[RECORDS PROVIDED Boundary: Start]

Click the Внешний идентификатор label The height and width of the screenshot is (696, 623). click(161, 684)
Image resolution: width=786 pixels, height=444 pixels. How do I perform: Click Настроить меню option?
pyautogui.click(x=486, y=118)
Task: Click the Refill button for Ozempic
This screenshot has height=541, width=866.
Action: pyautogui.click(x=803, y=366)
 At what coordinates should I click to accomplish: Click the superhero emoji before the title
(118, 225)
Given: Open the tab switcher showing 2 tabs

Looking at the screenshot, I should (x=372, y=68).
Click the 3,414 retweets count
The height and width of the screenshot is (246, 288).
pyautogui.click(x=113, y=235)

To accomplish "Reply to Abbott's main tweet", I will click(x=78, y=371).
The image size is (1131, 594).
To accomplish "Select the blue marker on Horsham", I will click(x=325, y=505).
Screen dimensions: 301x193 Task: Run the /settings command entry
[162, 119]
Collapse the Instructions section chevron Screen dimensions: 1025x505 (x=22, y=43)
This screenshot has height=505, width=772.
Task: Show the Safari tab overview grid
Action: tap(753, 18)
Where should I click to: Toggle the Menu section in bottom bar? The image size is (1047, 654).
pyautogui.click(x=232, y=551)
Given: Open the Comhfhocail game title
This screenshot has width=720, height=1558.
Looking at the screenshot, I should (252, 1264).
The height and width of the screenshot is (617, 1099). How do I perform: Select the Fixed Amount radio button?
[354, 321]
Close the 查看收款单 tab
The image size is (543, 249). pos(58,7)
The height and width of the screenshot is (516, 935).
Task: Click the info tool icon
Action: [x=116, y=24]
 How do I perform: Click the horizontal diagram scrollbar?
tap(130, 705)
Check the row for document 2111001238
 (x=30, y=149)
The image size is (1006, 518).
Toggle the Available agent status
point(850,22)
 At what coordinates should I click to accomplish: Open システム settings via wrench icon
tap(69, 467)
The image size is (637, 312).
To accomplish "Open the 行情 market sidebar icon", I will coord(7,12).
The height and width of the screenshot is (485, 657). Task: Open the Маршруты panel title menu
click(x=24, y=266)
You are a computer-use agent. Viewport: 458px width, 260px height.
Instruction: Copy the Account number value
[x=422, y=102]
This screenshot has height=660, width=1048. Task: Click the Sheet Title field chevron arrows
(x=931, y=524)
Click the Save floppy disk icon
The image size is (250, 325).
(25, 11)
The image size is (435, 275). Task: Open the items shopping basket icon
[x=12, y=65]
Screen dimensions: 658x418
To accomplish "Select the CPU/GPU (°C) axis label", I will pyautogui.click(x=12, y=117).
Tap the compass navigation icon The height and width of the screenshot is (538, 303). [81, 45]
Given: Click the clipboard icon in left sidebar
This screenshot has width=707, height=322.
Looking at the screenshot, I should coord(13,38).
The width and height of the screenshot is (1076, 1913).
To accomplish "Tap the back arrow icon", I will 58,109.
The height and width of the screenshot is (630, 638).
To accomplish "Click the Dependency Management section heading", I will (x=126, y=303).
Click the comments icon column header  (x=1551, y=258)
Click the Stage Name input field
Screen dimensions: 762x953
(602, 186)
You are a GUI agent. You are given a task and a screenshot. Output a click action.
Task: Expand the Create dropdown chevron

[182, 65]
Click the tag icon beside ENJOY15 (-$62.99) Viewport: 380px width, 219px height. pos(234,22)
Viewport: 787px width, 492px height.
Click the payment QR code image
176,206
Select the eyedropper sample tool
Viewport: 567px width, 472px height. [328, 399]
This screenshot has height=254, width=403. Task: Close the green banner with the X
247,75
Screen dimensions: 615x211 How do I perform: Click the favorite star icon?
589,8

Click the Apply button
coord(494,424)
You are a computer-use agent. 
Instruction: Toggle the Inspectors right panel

[RECORDS PROVIDED Boundary: End]

TRY IT:
Give every entry once more, exactly as it reads.

RESPONSE TO THIS EXERCISE:
Click the Внешний идентификатор label The height and width of the screenshot is (696, 623). click(161, 684)
Image resolution: width=786 pixels, height=444 pixels. How do I perform: Click Настроить меню option?
pyautogui.click(x=486, y=118)
Task: Click the Refill button for Ozempic
This screenshot has height=541, width=866.
Action: pyautogui.click(x=803, y=366)
 At what coordinates should I click to accomplish: Click the superhero emoji before the title
(118, 225)
Given: Open the tab switcher showing 2 tabs

Looking at the screenshot, I should (x=372, y=68).
Click the 3,414 retweets count
The height and width of the screenshot is (246, 288).
pyautogui.click(x=113, y=235)

To accomplish "Reply to Abbott's main tweet", I will click(x=78, y=371).
The image size is (1131, 594).
To accomplish "Select the blue marker on Horsham", I will click(x=325, y=505).
Screen dimensions: 301x193 Task: Run the /settings command entry
[162, 119]
Collapse the Instructions section chevron Screen dimensions: 1025x505 (x=22, y=43)
This screenshot has height=505, width=772.
Task: Show the Safari tab overview grid
Action: tap(753, 18)
Where should I click to: Toggle the Menu section in bottom bar? The image size is (1047, 654).
pyautogui.click(x=232, y=551)
Given: Open the Comhfhocail game title
This screenshot has width=720, height=1558.
Looking at the screenshot, I should (252, 1264).
The height and width of the screenshot is (617, 1099). How do I perform: Select the Fixed Amount radio button?
[354, 321]
Close the 查看收款单 tab
The image size is (543, 249). pos(58,7)
The height and width of the screenshot is (516, 935).
Task: Click the info tool icon
Action: [x=116, y=24]
 How do I perform: Click the horizontal diagram scrollbar?
tap(130, 705)
Check the row for document 2111001238
 (x=30, y=149)
The image size is (1006, 518).
Toggle the Available agent status
point(850,22)
 At what coordinates should I click to accomplish: Open システム settings via wrench icon
tap(69, 467)
The image size is (637, 312).
To accomplish "Open the 行情 market sidebar icon", I will coord(7,12).
The height and width of the screenshot is (485, 657). Task: Open the Маршруты panel title menu
click(x=24, y=266)
You are a computer-use agent. Viewport: 458px width, 260px height.
Instruction: Copy the Account number value
[x=422, y=102]
This screenshot has height=660, width=1048. Task: Click the Sheet Title field chevron arrows
(x=931, y=524)
Click the Save floppy disk icon
The image size is (250, 325).
(25, 11)
The image size is (435, 275). Task: Open the items shopping basket icon
[x=12, y=65]
Screen dimensions: 658x418
To accomplish "Select the CPU/GPU (°C) axis label", I will pyautogui.click(x=12, y=117).
Tap the compass navigation icon The height and width of the screenshot is (538, 303). [81, 45]
Given: Click the clipboard icon in left sidebar
This screenshot has width=707, height=322.
Looking at the screenshot, I should coord(13,38).
The width and height of the screenshot is (1076, 1913).
To accomplish "Tap the back arrow icon", I will 58,109.
The height and width of the screenshot is (630, 638).
To accomplish "Click the Dependency Management section heading", I will (x=126, y=303).
Click the comments icon column header  (x=1551, y=258)
Click the Stage Name input field
Screen dimensions: 762x953
(602, 186)
You are a GUI agent. You are given a task and a screenshot. Output a click action.
Task: Expand the Create dropdown chevron

[182, 65]
Click the tag icon beside ENJOY15 (-$62.99) Viewport: 380px width, 219px height. pos(234,22)
Viewport: 787px width, 492px height.
Click the payment QR code image
176,206
Select the eyedropper sample tool
Viewport: 567px width, 472px height. [328, 399]
This screenshot has height=254, width=403. Task: Close the green banner with the X
247,75
Screen dimensions: 615x211 How do I perform: Click the favorite star icon?
589,8

Click the Apply button
coord(494,424)
You are a computer-use agent. 
Instruction: Toggle the Inspectors right panel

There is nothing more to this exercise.